Mâles et femelles sont indifféremment atteints dans les deux espèces, sauf, dans l’espèce canine, pour XL-PRA chez le Husky et le Samoyède, où la quasi-totalité des atteints sont des femelles, ainsi que lors de rétinopathie du Border Collie et du Lévrier Barzoï.
Chez le chien comme chez le chat, à de rares exceptions près (XL-PRA, Dominant-PRA dans l’espèce canine), l’APR est transmise sur le mode autosomique récessif simple. La rped-PRA (CPRA) était décrite comme transmise sur le mode autosomique récessif ou dominant à pénétrance incomplète mais des facteurs environnementaux (carence en vitamine E) sont fortement invoqués dans son déterminisme.

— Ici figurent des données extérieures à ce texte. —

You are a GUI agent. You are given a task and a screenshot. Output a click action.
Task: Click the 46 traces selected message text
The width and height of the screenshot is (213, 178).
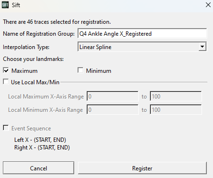(57, 22)
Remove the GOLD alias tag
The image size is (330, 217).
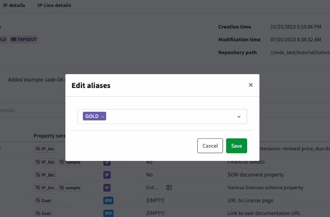[103, 117]
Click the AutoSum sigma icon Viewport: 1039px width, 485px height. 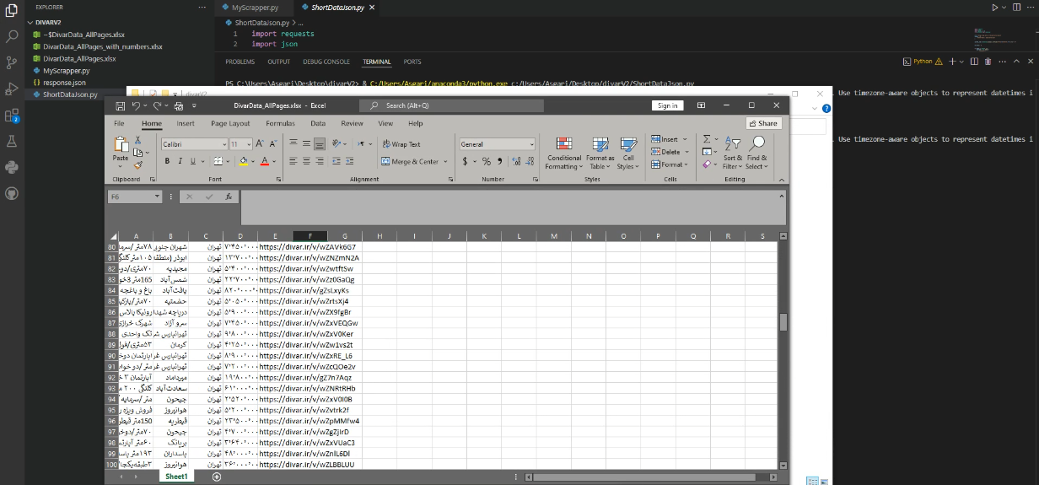pos(707,139)
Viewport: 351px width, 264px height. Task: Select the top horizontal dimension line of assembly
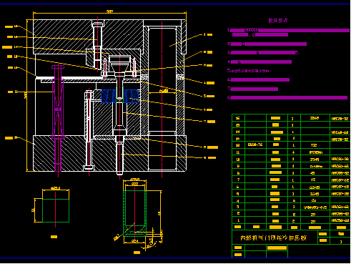tap(109, 13)
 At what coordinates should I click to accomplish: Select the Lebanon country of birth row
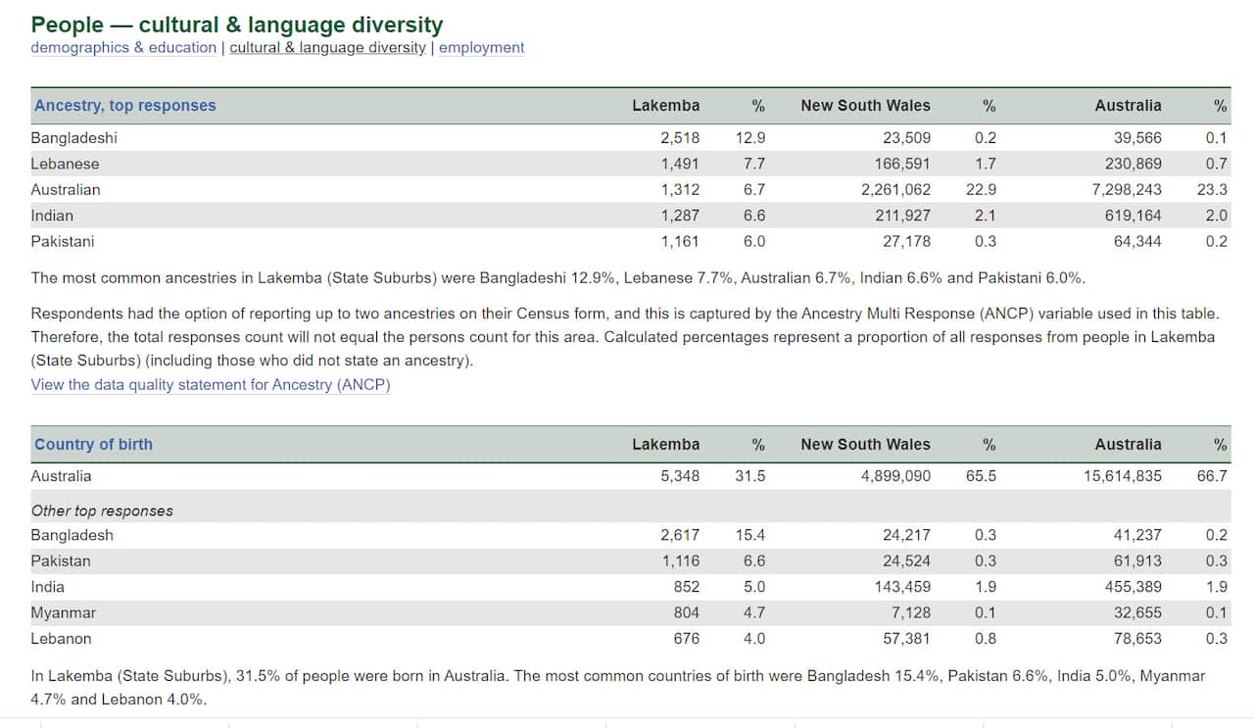point(61,638)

Techniques diagnostiques, examens complémentaires

Il est d’abord ophtalmoscopique (ophtalmoscope indirect, lentilles 30 et 20 dioptries). Les lésions sont bilatérales et souvent symétriques. Il est étayé par le recueil de commémoratifs spécifiques (cécité nocturne puis complète, sujets apparentés affectés). L’électrorétinogramme est modifié avant que n’apparaissent les signes ophtalmoscopiques. D’autres examens complémentaires (angiographie en fluorescence, OCT) sont aussi du domaine de l’examen spécialisé. Les tests génétiques sont à employer de façon critique, en exploitant leurs avantages, en connaissant leurs limites. Un test génétique est valable à vie ; simple à réaliser (prélèvement de cellules buccales sur cytobrosse), il reconnaît trois applications : confirmer ou infirmer le diagnostic clinique, anticiper l’apparition des symptômes, dépister un type précis d’APR dans une logique d’élevage et sélection.

Traitement

Il n’existe pas de traitement. Des résultats prometteurs de thérapie génique ont été notamment enregistrés chez le Berger de Brie, le Teckel Tain à poil long, le Husky sibérien et le Samoyède, dont les affections respectives (csnb-PRA, CORD 1-PRA, XLPRA 1 & 2) sont des modèles spontanés intéressants en médecine comparée.
Dans les deux espèces, pour une maladie présumée autosomique récessive, la reproduction est déconseillée pour le sujet atteint, ses parents et descendants. Il est possible de mettre à la reproduction un sujet porteur sain hétérozygote d’APR autosomique récessive lorsque le test génétique existe pour la forme en cause, mais, dans ce cas, il est impératif de lui choisir un partenaire homozygote normal. De plus, tous les produits devront être testés car 50 % d’entre eux seront hétérozygotes et pourront transmettre la copie défectueuse du gène responsable de la maladie.